ACTIVITY
Please output exactly the lines from the one that holds "Task: Click Shagun's" through the final line of the data, and nothing else; leave out any pictures.

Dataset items
┄┄┄┄┄┄┄┄┄┄

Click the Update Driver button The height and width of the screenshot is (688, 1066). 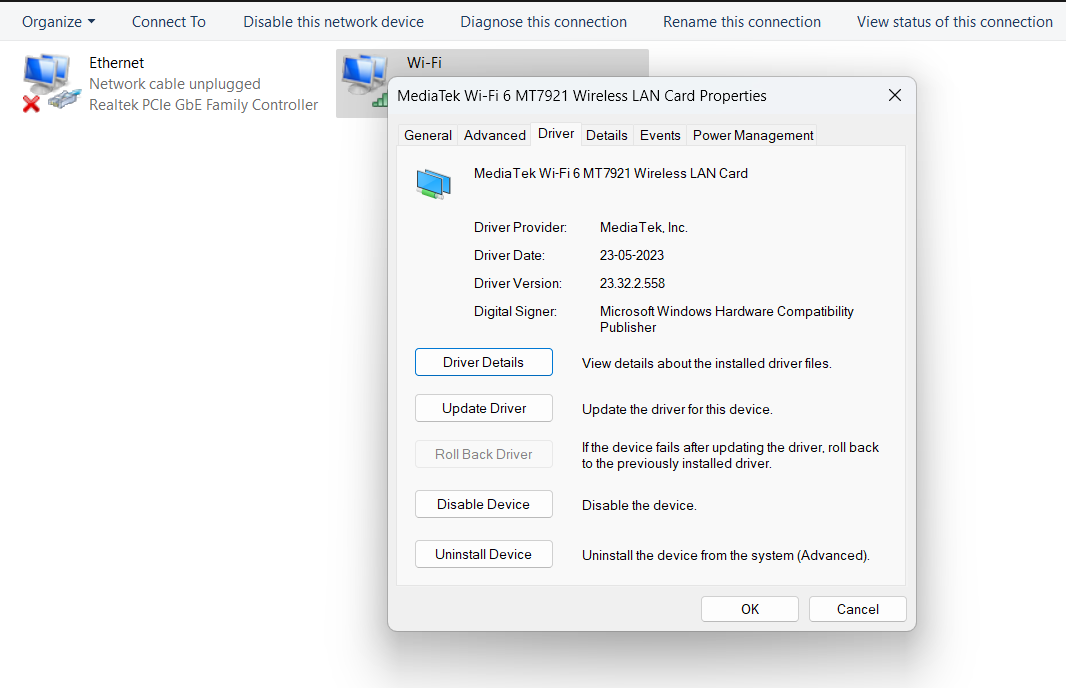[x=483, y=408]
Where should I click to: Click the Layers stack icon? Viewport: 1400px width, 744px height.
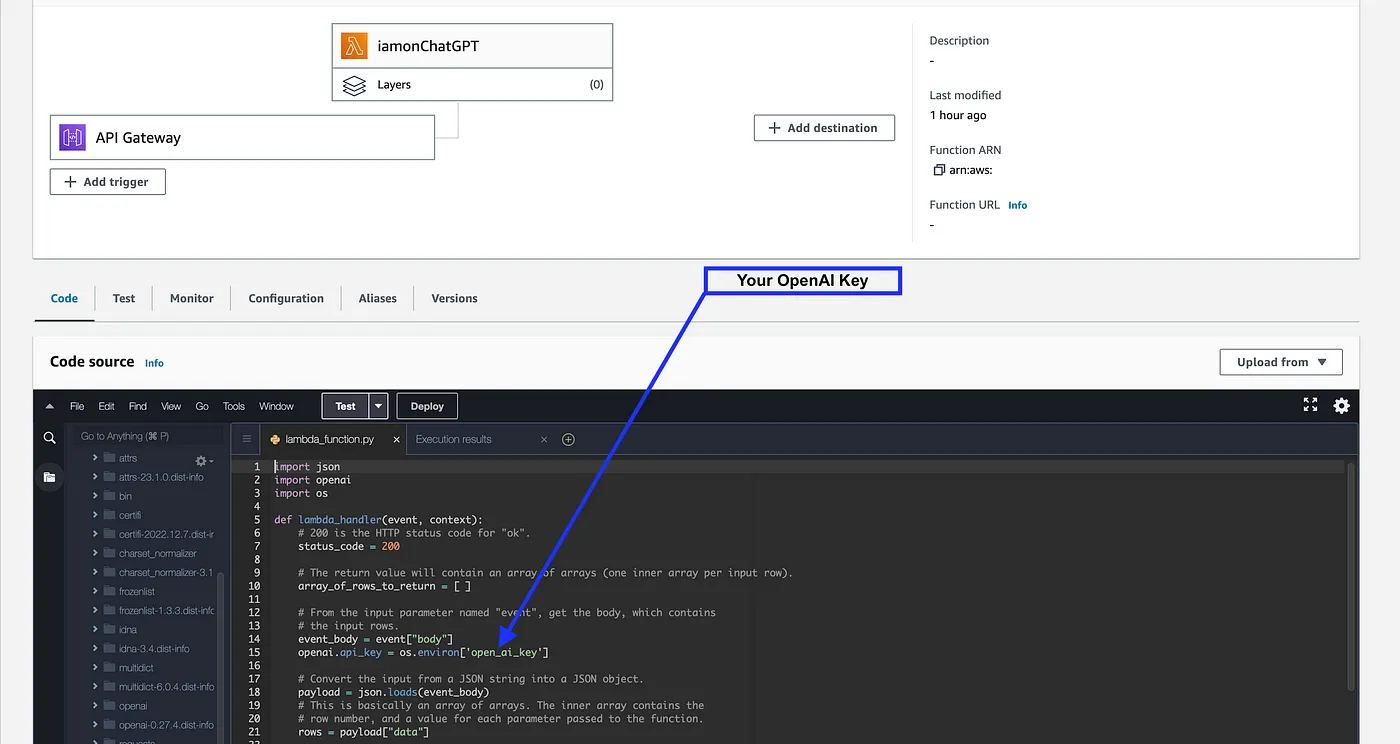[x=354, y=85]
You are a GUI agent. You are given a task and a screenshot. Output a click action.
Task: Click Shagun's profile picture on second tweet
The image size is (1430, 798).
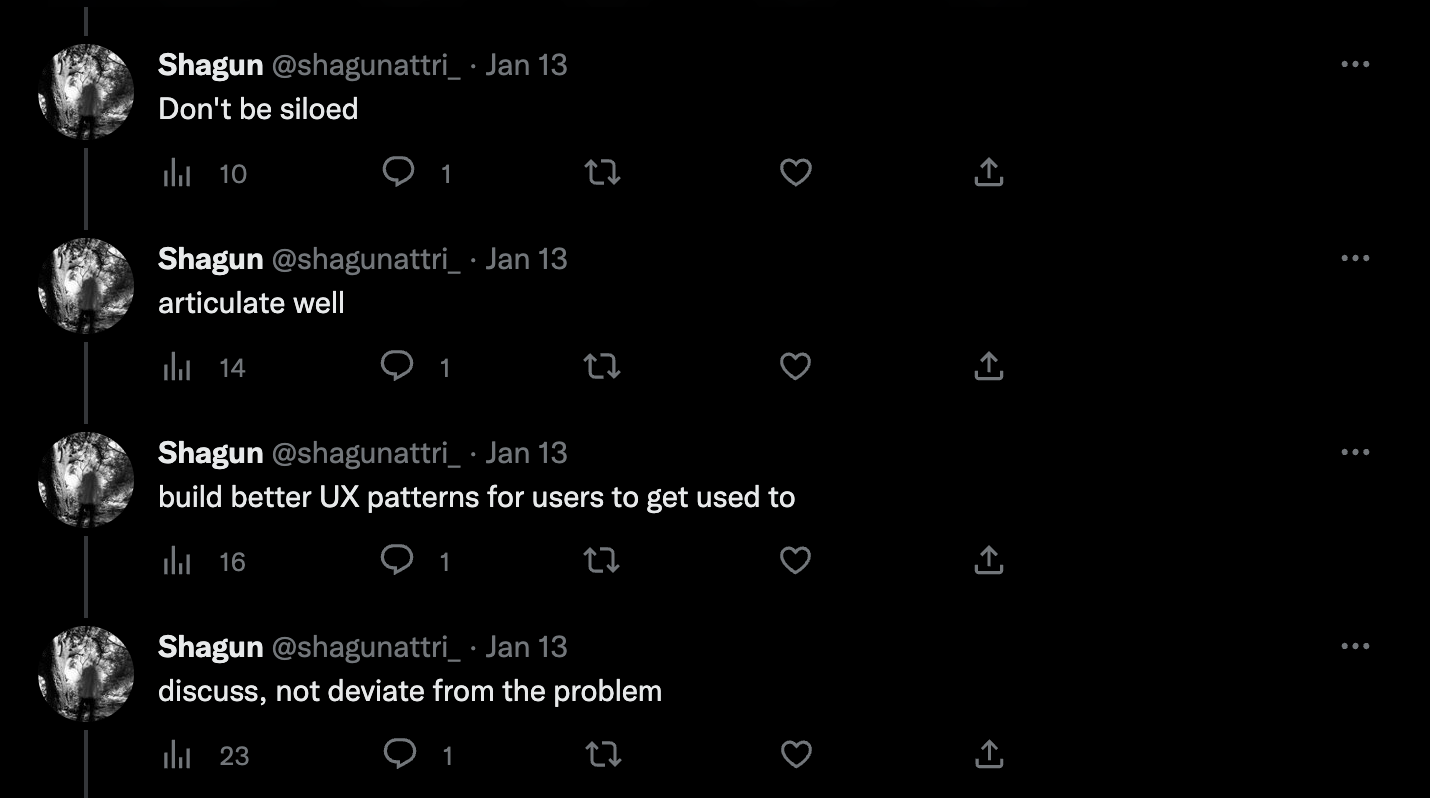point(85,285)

┄┄┄┄┄┄┄┄┄┄

TASK RESULT
Task: Click Shagun's profile picture on second tweet
The image size is (1430, 798).
point(85,285)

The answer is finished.